On a Fitting Resting Place

Some of my earliest memories are of going with my mother to the cemeteries that dotted the western panhandle of Florida where my ancestors are buried. She’d stop at the graves of those she especially loved and tell a story about that person. For my mother, to have all these loved ones surrounded by their families and friends was fitting and right and proper. These weren’t places of sadness to her; they were places of love and family. This is another such story of a fitting final place for a loved one.

With the advances in medicine in most of the western world, we take for granted that childbirth will be relatively safe compared to what it has been historically. Yet, 400 years ago, childbirth was fraught with danger (We’ve looked at the development of the Cesarean section before). In 1631, a woman named Mumtaz died in childbirth in what is now north central India. She was only 38. Her husband, a rich man named Jahan, was devastated by the loss. Mumtaz was his life. In a time when women were often seen as property or worse, Jahan looked to Mumtaz as a true life-partner. Not only was she incredibly beautiful, but she also was wise, and she acted as one of Jahan’s closest advisors. She was clearly the light of his life.

### Excerpted data
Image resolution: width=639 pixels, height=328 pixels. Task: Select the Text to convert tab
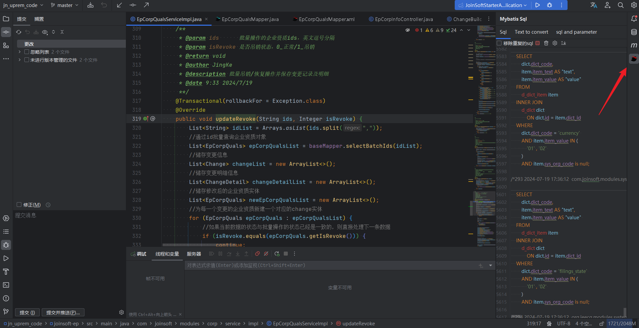[x=531, y=32]
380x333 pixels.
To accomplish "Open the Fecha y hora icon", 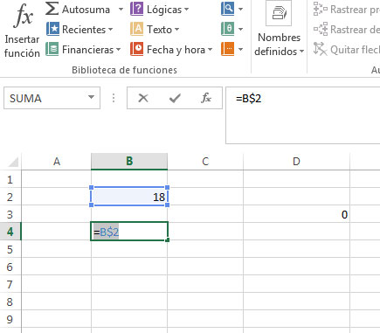I will pyautogui.click(x=136, y=49).
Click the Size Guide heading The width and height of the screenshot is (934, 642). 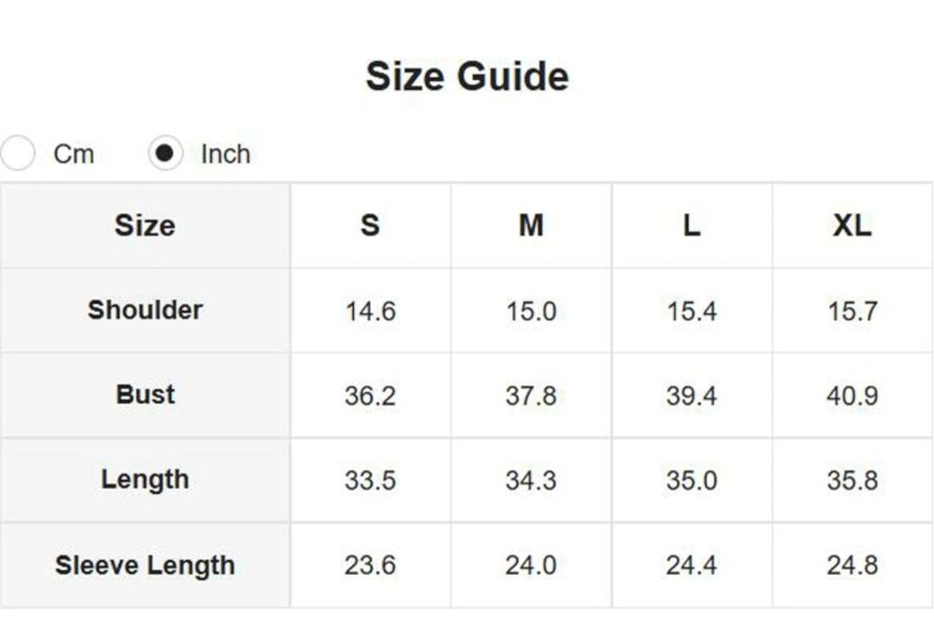[467, 76]
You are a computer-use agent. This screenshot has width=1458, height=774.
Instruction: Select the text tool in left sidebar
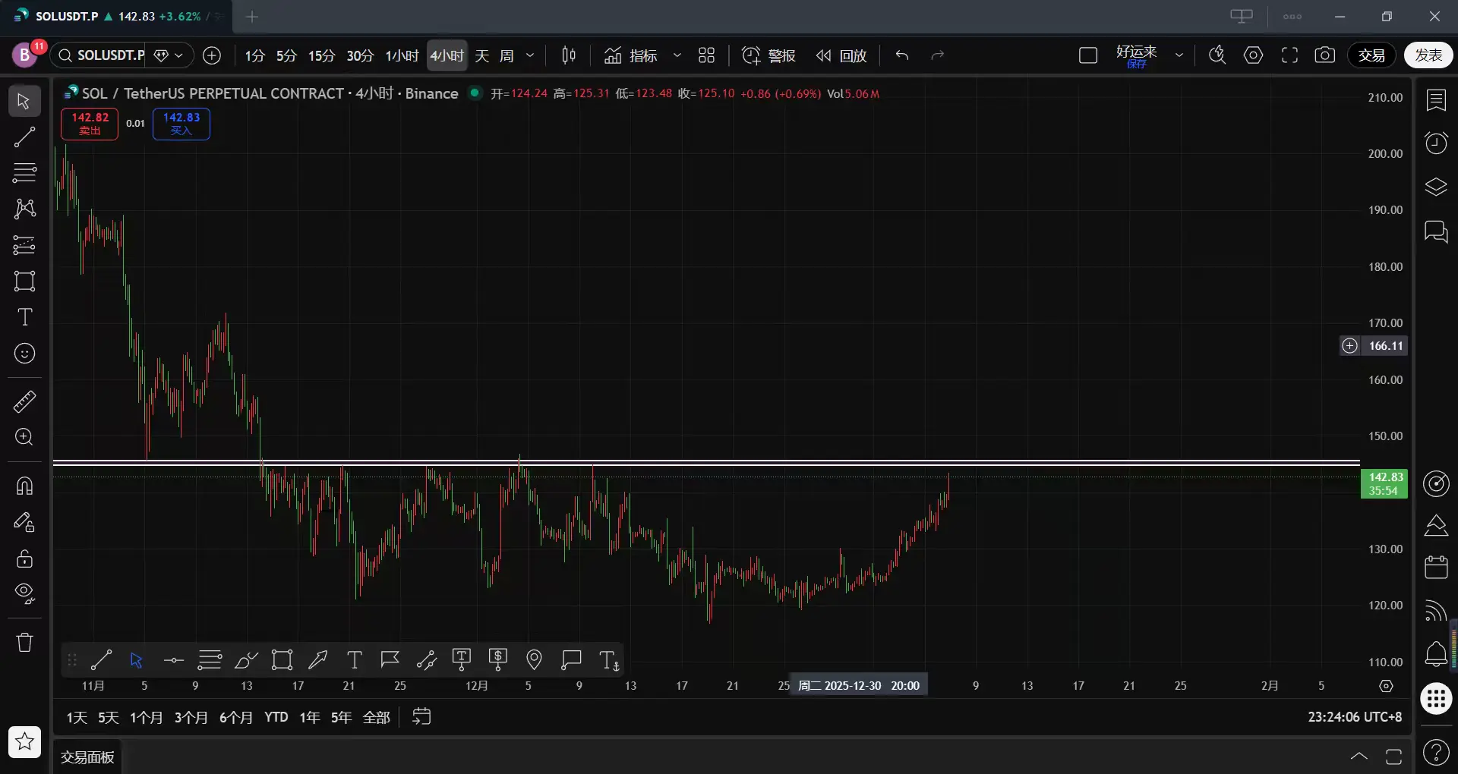[24, 317]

### Assigned task 1
Translate this sentence from the essay on a fitting resting place into Spanish: "Her husband, a rich man named Jahan, was devastated by the loss."
### Assigned task 2
According to the essay on a fitting resting place, in what year did Mumtaz die in childbirth?
### Assigned task 3
Using the essay on a fitting resting place, decide whether each statement agrees with it, and quote the words that settle it:
(a) Mumtaz died at the age of 38.
(b) The narrator's mother saw the cemeteries as places of sadness.
(c) Mumtaz served Jahan as one of his closest advisors.

### Written response 1
Su esposo, un hombre rico llamado Jahan, quedó devastado por la pérdida.

### Written response 2
1631

### Written response 3
(a) Yes: "She was only 38."
(b) No: "These weren’t places of sadness to her; they were places of love and family."
(c) Yes: "she acted as one of Jahan’s closest advisors."